Dans le même texte fondamental, il prit également ses distances avec l’Église (Articles 50 @ 52) avec raison, puisque l’institution religieuse porte en elle le racisme et l’esclavagisme. Dessalines avait vécu en direct absolu les funestes exploits des pères bretons, racistes au pire d’eux-mêmes. Encore qu’il savait également que l’Église canonisa le souverain de France, le roi Louis IX, pour sa prise d’armes contre les Musulmans d’Égypte lors des croisades en terre sainte. (Canonisation:  août 1297, sous le pontificat du pape Boniface VIII).  La déraison comme l’immoralité sont beaucoup plus présentes dans l’Église que la raison et la morale. Dieu dort dans son sommeil éternel. Amen!

Enfin, on ne peut pas reprocher à Dessalines d’avoir manifestement exercé son internationalisme à l’égard des peuples colonisés de l’Amérique du Sud et des Antilles. Au Cap-Haïtien, le 28 avril 1804, Dessalines tint un discours officiel dans lequel il manifesta sa fraternité et sa solidarité humaine avec le peuple de la Martinique qui était encore retenu sous le joug du colonialisme et de l’esclavagisme français, dont voici un extrait:

« Enfin, le despotisme effroyable, précurseur de la mort, exercé à la Martinique. Infortunés Martiniquais!

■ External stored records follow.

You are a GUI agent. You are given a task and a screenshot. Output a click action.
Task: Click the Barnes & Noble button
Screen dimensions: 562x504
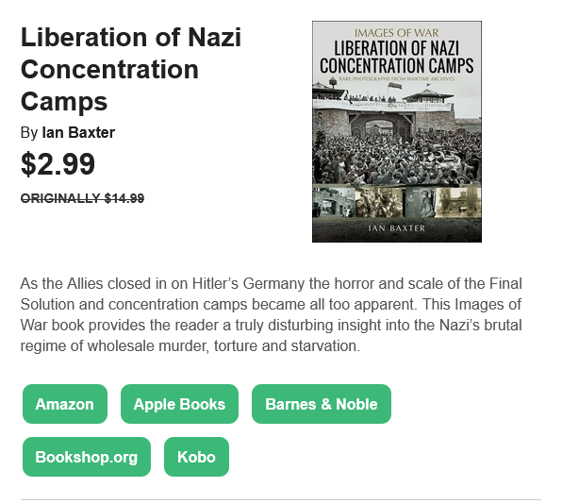point(322,404)
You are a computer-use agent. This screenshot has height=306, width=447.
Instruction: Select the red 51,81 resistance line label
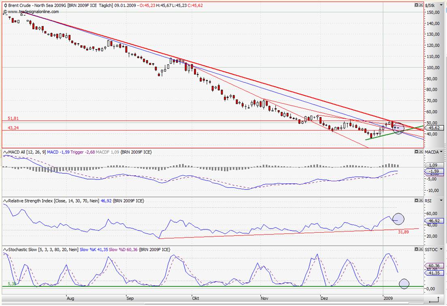(13, 118)
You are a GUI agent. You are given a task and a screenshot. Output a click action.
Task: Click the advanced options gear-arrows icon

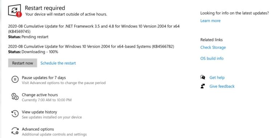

Que ne puis-je voler à votre secours et briser vos fers?  Hélas ! Un obstacle invincible nous sépare… Mais peut-être une étincelle du feu qui nous embrase jaillira dans votre âme; au bruit de cette commotion, réveillés en sursaut de votre léthargie, revendiquerez-vous, les armes à la main, vos droits sacrés et imprescriptibles! »

Voilà, en condensé, le programme de gouvernement de Dessalines, dont la pertinence de la méthode transcende l’idéologie dominante et son ordre social caractérisé par l’exclusion, l’apartheid social et ethnique. Contrairement à la politique traditionnelle de l’État depuis son apparition dans la société humaine, la nouvelle méthode de gouvernement comprend l’intégration systémique dans laquelle la personne humaine s’incorpore dans le nouvel ordre social et, avec lui, ses pratiques nouvelles, ses habitudes et mœurs nouvelles. Y compris l’inclusion et la cohésion sociales qui garantissent la nouvelle expérience dessalinienne et la durée de vie du nouveau système de gouvernement.